Laparoscopic Sleeve Gastrectomy on the Horizon as a Promising Treatment Modality for NAFLD.

Obes Surg 2020 01;30(1):87-95

Internal Medicine Department, Faculty of Medicine, Cairo University, Cairo, 11311, Egypt.

Introduction: Nonalcoholic fatty liver disease (NAFLD) is viewed as the hepatic manifestation of the metabolic syndrome with hepatic fatty infiltration is the common liver pathology. NAFLD can lead to nonalcoholic steatohepatitis (NASH), liver cirrhosis, liver cell failure, and liver malignancy.The present work aims to prospectively study the histological changes that occur in NAFLD obese patients 1-year post-laparoscopic sleeve gastrectomy (LSG) based on standardized NAS (NAFLD activity score).

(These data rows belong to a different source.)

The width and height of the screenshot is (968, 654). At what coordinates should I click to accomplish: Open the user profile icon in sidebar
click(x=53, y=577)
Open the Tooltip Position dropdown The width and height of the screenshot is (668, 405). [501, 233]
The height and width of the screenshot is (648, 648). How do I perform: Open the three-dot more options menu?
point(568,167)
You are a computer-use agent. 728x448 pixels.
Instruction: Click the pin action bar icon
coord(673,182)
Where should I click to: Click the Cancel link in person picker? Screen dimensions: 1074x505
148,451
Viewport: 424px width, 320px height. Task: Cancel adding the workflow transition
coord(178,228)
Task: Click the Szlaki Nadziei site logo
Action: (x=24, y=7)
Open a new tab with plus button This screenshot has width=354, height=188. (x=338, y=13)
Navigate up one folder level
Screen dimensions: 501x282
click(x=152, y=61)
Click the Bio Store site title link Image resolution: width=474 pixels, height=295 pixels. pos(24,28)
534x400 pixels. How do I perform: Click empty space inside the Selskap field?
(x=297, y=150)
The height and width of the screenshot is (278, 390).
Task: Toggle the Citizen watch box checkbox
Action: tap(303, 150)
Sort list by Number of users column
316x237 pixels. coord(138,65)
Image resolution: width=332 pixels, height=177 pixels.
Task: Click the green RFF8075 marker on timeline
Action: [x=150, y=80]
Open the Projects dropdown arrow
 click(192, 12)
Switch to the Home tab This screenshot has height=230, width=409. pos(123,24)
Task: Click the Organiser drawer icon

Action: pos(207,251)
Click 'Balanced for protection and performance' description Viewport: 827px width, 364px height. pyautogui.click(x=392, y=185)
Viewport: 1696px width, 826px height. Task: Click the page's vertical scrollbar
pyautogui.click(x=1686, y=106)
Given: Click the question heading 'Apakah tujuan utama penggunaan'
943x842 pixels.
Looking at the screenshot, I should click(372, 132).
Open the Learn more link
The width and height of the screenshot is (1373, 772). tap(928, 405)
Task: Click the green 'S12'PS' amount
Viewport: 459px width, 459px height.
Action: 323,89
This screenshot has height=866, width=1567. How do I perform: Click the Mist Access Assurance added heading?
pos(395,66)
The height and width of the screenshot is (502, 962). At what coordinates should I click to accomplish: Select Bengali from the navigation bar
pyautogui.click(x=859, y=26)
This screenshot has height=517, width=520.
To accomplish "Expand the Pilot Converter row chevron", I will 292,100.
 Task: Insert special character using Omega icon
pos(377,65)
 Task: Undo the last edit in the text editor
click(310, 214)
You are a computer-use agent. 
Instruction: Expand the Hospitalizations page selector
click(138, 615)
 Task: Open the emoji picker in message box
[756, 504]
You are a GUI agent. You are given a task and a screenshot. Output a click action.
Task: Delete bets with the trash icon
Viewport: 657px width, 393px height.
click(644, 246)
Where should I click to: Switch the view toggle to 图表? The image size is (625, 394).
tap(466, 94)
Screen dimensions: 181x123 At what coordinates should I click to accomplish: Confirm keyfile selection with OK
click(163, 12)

Patients: This prospective study included 94 obese patients who underwent laparoscopic sleeve gastrectomy. Intraoperative wedge liver biopsy was taken from all patients with a follow-up liver biopsy at 12 months after the operation.

Results: LSG produced a marked reduction in body weight with a mean reduction in BMI from 44.54 + 5.45 to 34.23 + 2.66 kg/m at 12 months. There were statistically highly significant improvements regarding metabolic comorbidities, blood pressure, lipid profile, and HbA1C at 12-month post-LSG (P < 0.001). The current study showed a highly statistically significant improvement at 1-year post LSG regarding steatosis grade, hepatocyte ballooning, lobular inflammation as well as fibrosis stage (P < 0.001). Moreover, the present study showed that NAS score significantly decreased from 5.20 + 1.96 at baseline to 2.63 + 1.55 at 1-year follow-up (P < 0.001).

Conclusion: Our relatively large patient cohort shows a significant improvement of steatosis, steatohepatitis, and fibrosis at a 1-year follow-up. LSG can lead to resolution of NAFLD, and it may be in the near future another routine indication for bariatric surgery.